━━━━━ Data for the task ━━━━━

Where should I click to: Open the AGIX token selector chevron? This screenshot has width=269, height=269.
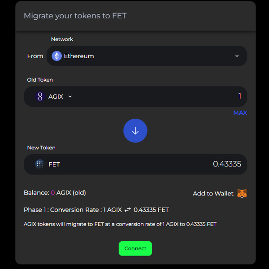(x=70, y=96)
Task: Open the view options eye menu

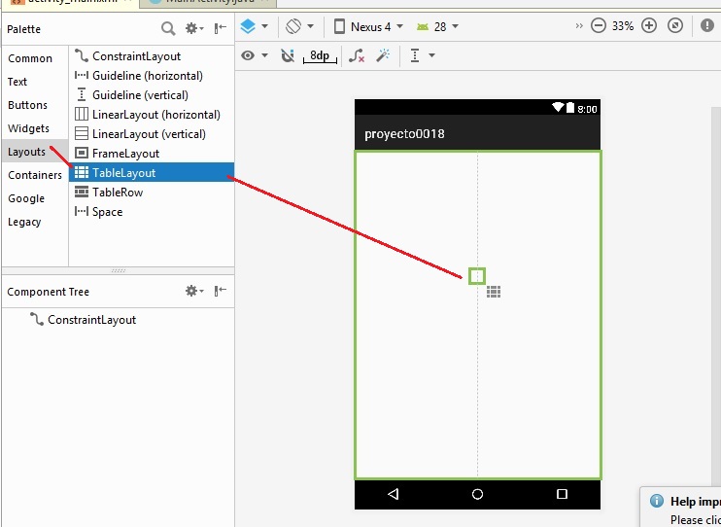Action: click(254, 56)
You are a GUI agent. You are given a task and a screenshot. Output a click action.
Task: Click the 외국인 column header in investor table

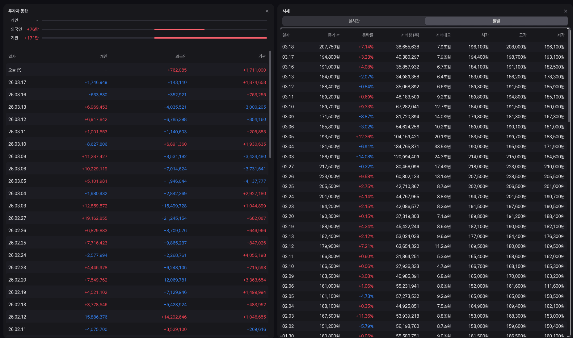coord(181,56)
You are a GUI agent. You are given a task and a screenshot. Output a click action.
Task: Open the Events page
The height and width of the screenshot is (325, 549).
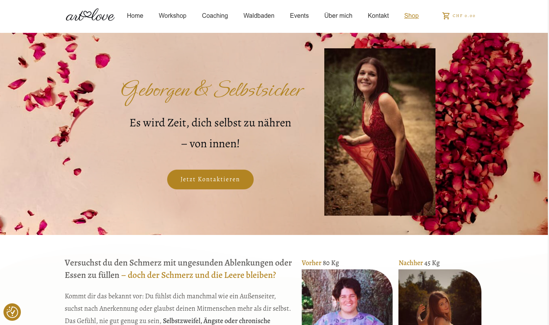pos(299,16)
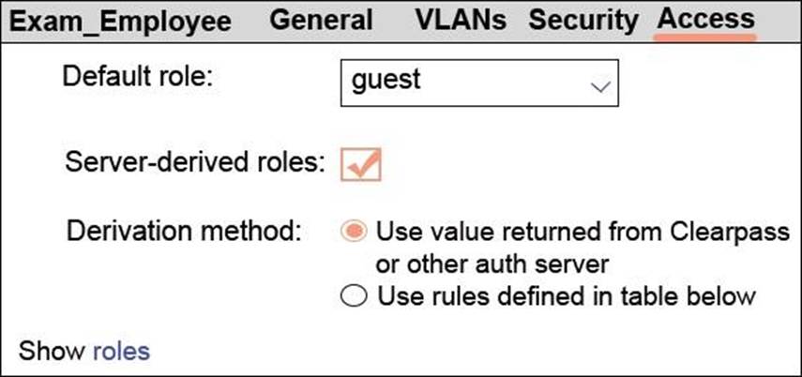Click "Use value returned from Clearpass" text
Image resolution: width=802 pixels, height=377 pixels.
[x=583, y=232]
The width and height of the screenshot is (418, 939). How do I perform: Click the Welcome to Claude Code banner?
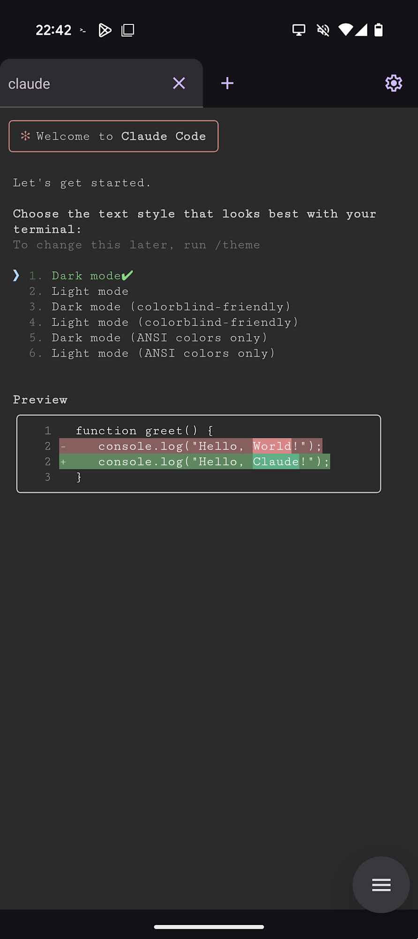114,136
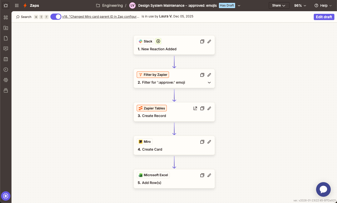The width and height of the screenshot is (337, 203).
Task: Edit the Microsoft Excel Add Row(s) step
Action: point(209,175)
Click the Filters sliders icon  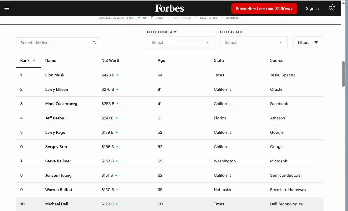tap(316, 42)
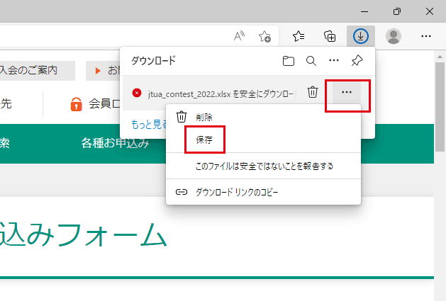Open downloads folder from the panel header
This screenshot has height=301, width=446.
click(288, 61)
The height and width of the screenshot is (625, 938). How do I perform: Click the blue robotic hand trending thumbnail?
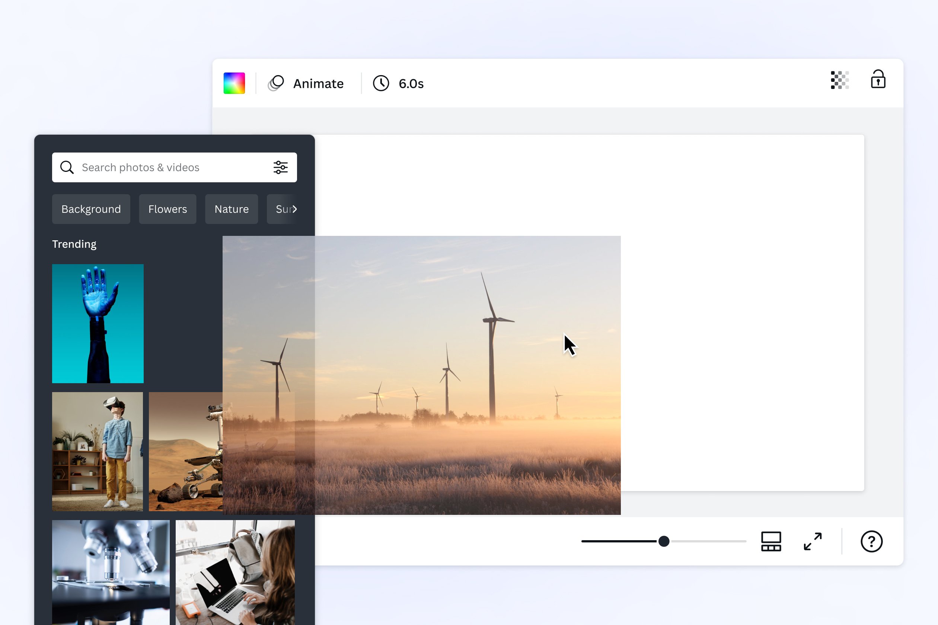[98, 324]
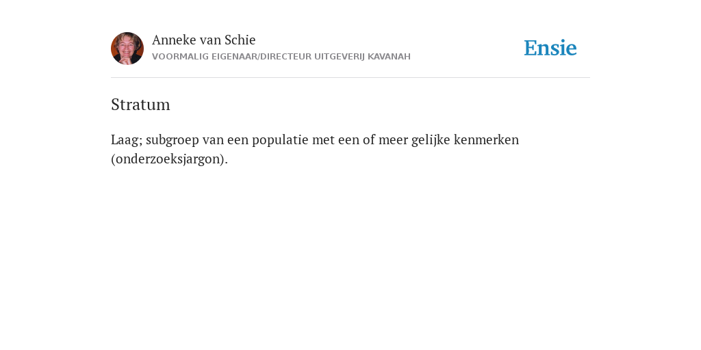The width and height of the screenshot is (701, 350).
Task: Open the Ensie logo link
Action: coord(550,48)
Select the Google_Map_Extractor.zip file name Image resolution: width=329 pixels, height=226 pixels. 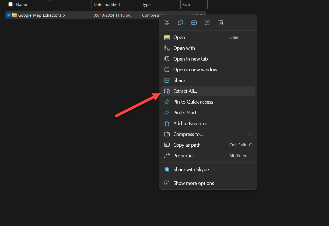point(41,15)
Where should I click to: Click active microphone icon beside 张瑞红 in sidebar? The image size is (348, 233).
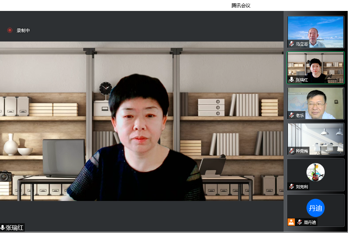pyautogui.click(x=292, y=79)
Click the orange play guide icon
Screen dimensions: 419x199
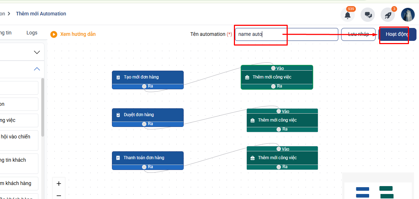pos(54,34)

━━━━━

Task requirements: Please print exactly the lines from the line containing "Where should I click to: Click" through the end of the records above, both included, leaving out every picture.

Finished task:
Where should I click to: Click active microphone icon beside 张瑞红 in sidebar? The image size is (348, 233).
pyautogui.click(x=292, y=79)
Click the orange play guide icon
Screen dimensions: 419x199
pos(54,34)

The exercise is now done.